EXERCISES TO COMPLETE:
a) In the passage on refugees from Albania, reproduce the text from "Italy’s treatment of" up to and including "is indeed resistance.".
b) Translate this sentence from the passage on refugees from Albania into French: "Albanian police officers welcomed them by beating them."

GIVEN TEXT:
====================

Italy’s treatment of people fleeing its neighboring country was supposed to act as a deterrent. What would happen if Lebanon were to treat the one million refugees from its neighboring country Syria today as Italy did the ones from Albania? At the time, these refugees were brought back to Albania, deviously and violently. Albanian police officers welcomed them by beating them. Italian authorities, however, were as relieved as if they had won the Battle of Lechfeld. Italy requested a European mobilization effort: military units were supposed to patrol the Adriatic Sea to capture refugees still in the water. Elsewhere in Europe, this was thought to be a joke. Yet, it turned out to be reality: today, the only functioning part of European asylum policy is indeed resistance.

====================

GIVEN INFORMATION:
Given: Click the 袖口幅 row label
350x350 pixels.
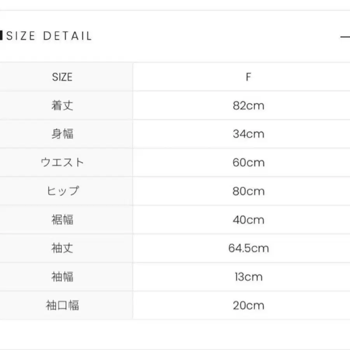Looking at the screenshot, I should 62,305.
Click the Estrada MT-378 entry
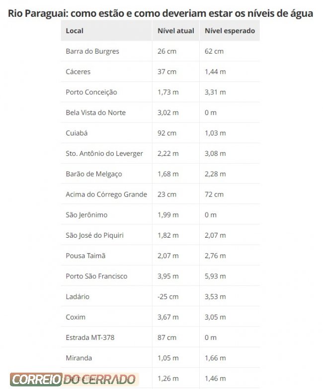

====================

OUTPUTS FOR THE TASKS:
a)
Italy’s treatment of people fleeing its neighboring country was supposed to act as a deterrent. What would happen if Lebanon were to treat the one million refugees from its neighboring country Syria today as Italy did the ones from Albania? At the time, these refugees were brought back to Albania, deviously and violently. Albanian police officers welcomed them by beating them. Italian authorities, however, were as relieved as if they had won the Battle of Lechfeld. Italy requested a European mobilization effort: military units were supposed to patrol the Adriatic Sea to capture refugees still in the water. Elsewhere in Europe, this was thought to be a joke. Yet, it turned out to be reality: today, the only functioning part of European asylum policy is indeed resistance.

b) Les policiers albanais les ont accueillis en les frappant.